> _REQUIRED ACTIONS_
**A.** In the Mt. Evans trip report, by what time were the two climbers rock hopping at Area A?
**B.** List every feature of the surroundings that the Mt. Evans trip report names as part of the beauty the author noticed.
**C.** Update the Mt. Evans trip report by giving everything from "Mt. Evans Unveiled" down to "Area A by 8AM.", with "excellent" changed to "great".

Mt. Evans Unveiled

It's Saturday morning and my alarm goes off at 4:30AM for the second week in a row...

What am I doing? Groggily, I remember that to satisfy the crucial drive/climb time ratio, Nick Murray and I need to leave at 5AM in order to get in enough climbing time to make it worth the trip, since I need to be home by 6PM.

We made excellent time to Idaho Springs and the hike went down faster than expected and we found ourselves rock hopping at Area A by 8AM.

This was my first time to Mt. Evans and I was impressed by the beauty of my surroundings - a clear mountain stream, deep green plant life, mountain goats styling it on high slabs, and of course, gorgeous blocks as far as the eye can see.

The sun still hadn't made its way to us, so the temps were nicely brisk and we warmed up on the classic Ladder problem. Then we played a bit on the lines to the right (Zorro section?) and worked a little bit harder on the far right arete than we would've liked for a warmup. Nick styled a sweet mantle for the final move off quartz sloping crimps. I resorted to an all-out-throw-to-the-lip finish just as the sun was starting to bake the slopers. Only now did we start to have visitors show up...

> _GIVEN INFORMATION_
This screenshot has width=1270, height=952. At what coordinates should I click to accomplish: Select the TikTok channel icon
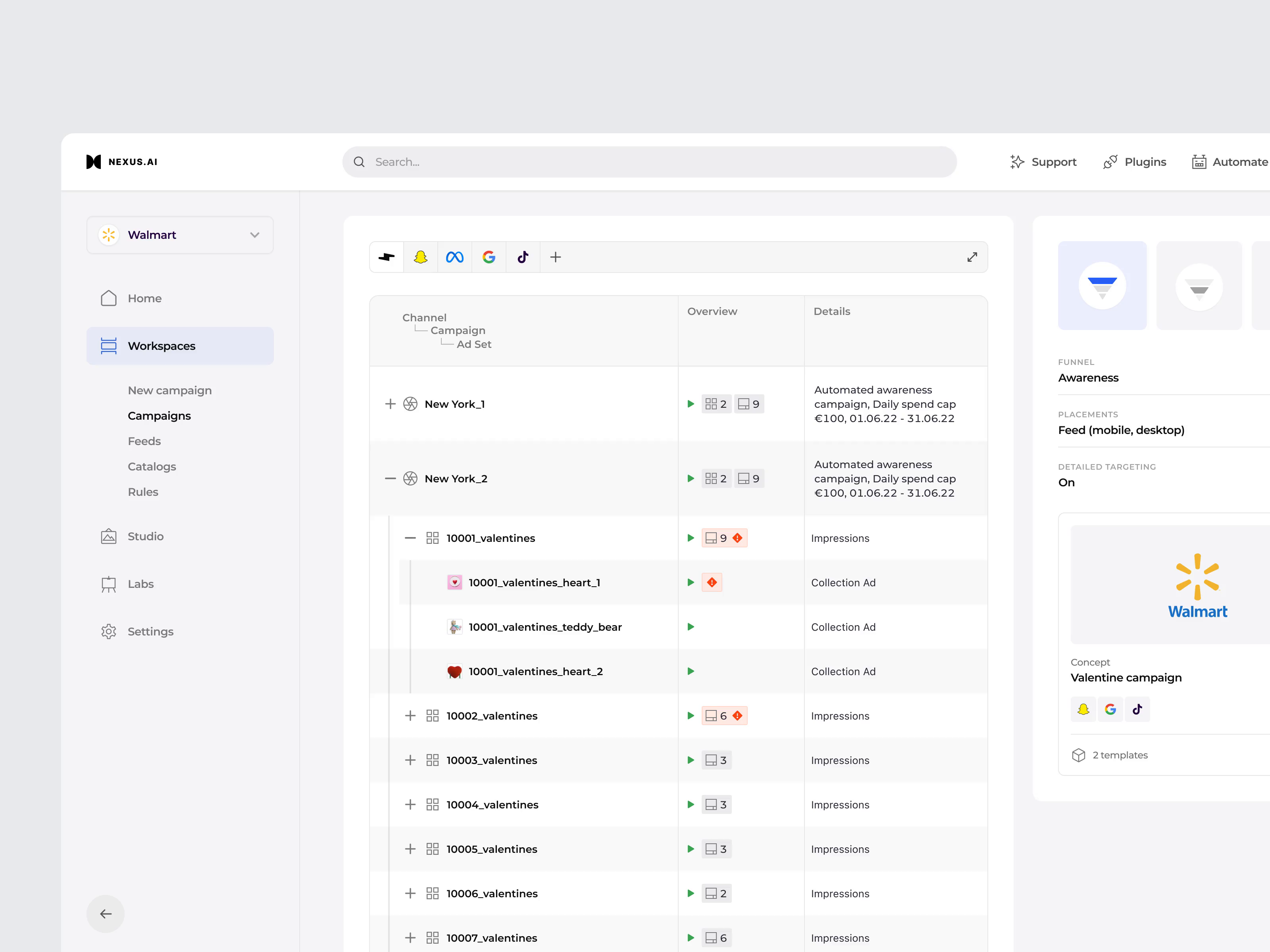click(x=522, y=257)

> _CORRECT ANSWERS_
**A.** By 8AM.

**B.**
- A clear mountain stream
- Deep green plant life
- Mountain goats styling it on high slabs
- Gorgeous blocks as far as the eye can see

**C.**
Mt. Evans Unveiled

It's Saturday morning and my alarm goes off at 4:30AM for the second week in a row...

What am I doing? Groggily, I remember that to satisfy the crucial drive/climb time ratio, Nick Murray and I need to leave at 5AM in order to get in enough climbing time to make it worth the trip, since I need to be home by 6PM.

We made great time to Idaho Springs and the hike went down faster than expected and we found ourselves rock hopping at Area A by 8AM.